We’ve all seen at least one movie in which a sullen teen has to work a crappy fast food job for the summer, and it’s portrayed as a miserable experience that they can’t wait to escape. Some have thought back to similar experiences in high school and chuckled. Others, however, were reminded of the job that they will return to the next day. Only they’re not teenagers, seeing as the median age of employees in the fast food industry is over 28. What’s more, more than 25 percent of these people have at least one child to feed via this laughable teenage job. Not so funny anymore, huh?
Employees in the fast food industry have decided that they deserve better. A nationwide fast food worker walkout is slated for Thursday, August 29. They are demanding a $15-per-hour living wage.
The strike is an expansion of a campaign that started in New York this past November when 200 fast food workers walked out on their jobs. It has since expanded to seven other cities—Chicago, Detroit, Flint, Kansas City, St. Louis, Milwaukee, and Seattle—over the course of the spring and summer. “The fast food restaurant industry is terrified that these [strikes] will spread to other cities,” Wall Street Journal editorial board member Steve Moore said in an interview last week on WSJ Live. It would seem that the industry has a reason to be scared. L.A. and Memphis have already been added to the list of cities for tomorrow’s walkout. Workers are spreading the word to other cities through LowPayIsNotOK.org, and tomorrow’s event is expected to be the largest strike ever to hit the fast food industry.
The timing is significant. August 28 marks the 50th anniversary of the 1963 March on Washington. African Americans disproportionately work in fast food jobs in this country. The movement felt that the strike would mirror the $2 wage demands of the organizers in 1963. Adjusted for inflation, that demand would be $15.26 today.
Fast food is a $200 billion per year industry, yet most employed within the industry earn minimum wage or just above it. According to the New York Times, the nationwide median wage for fast food workers is $9.05. The industry leaders argue that these entry level jobs are a stepping stone to better opportunities, but according to a report from the National Employment Law Project, only 2.2 percent of all jobs in the entire industry are managerial.

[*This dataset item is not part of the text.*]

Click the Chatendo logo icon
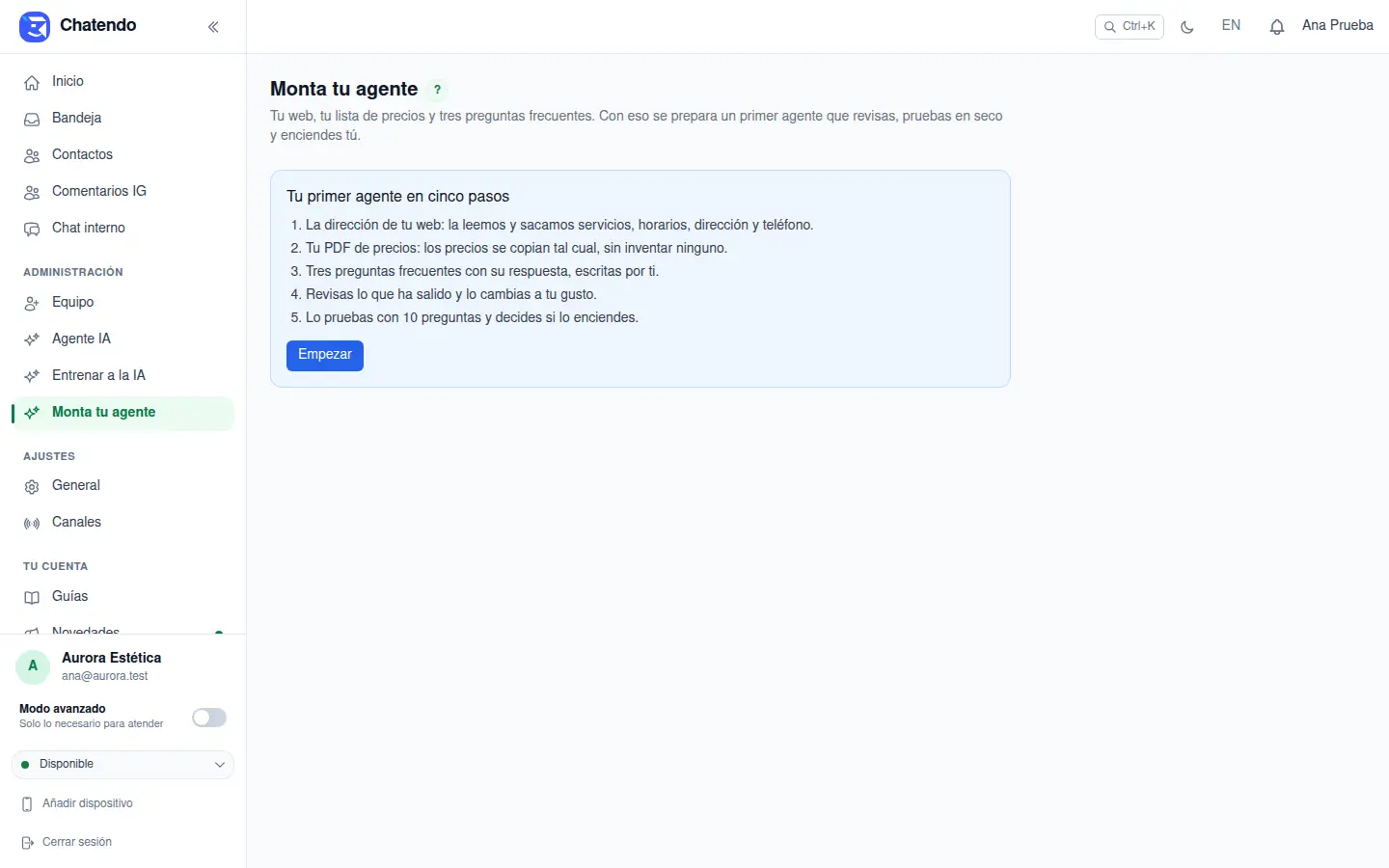 (35, 26)
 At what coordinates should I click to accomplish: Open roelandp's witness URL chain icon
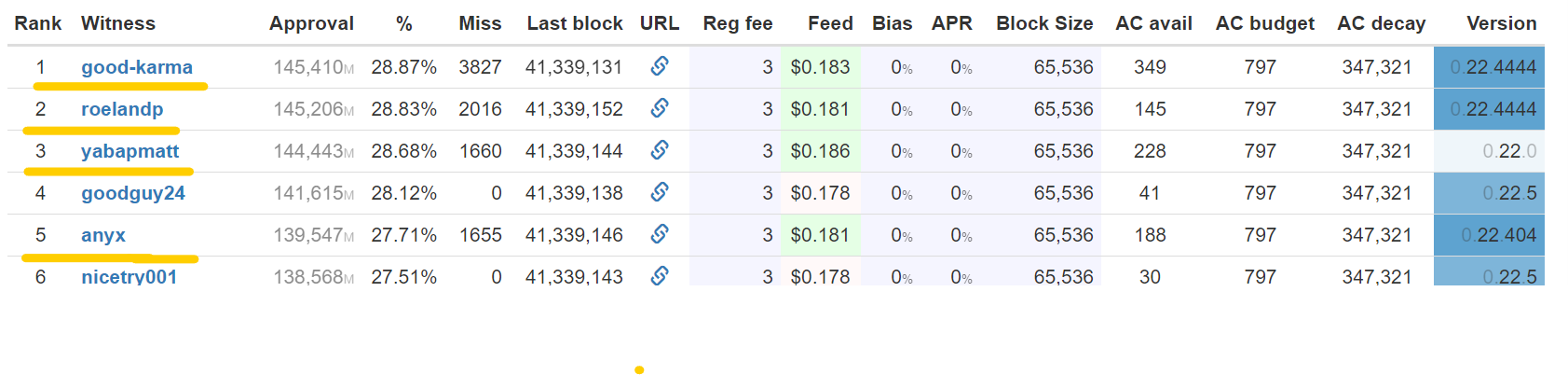click(x=660, y=108)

“We are united in our belief that every job should pay workers enough to meet basic needs such as food and housing,” said Nancy Salgado, a single mother of two who has worked at McDonald’s in Chicago for 10 years and makes Illinois’ minimum wage of $8.25 an hour. “Our families, communities, and economy all depend on workers earning a living wage.”
If you work in the fast food industry, I urge you to check the strike website and follow the Low Pay Is Not OK strike kit that gives you step-by-step instructions on how to participate in the walkout tomorrow. Anyone else sympathetic to the cause should perhaps encourage friends and family to boycott fast food meals tomorrow. It’s time Ronald McDonald shared the wealth with the people that keep his chains moving.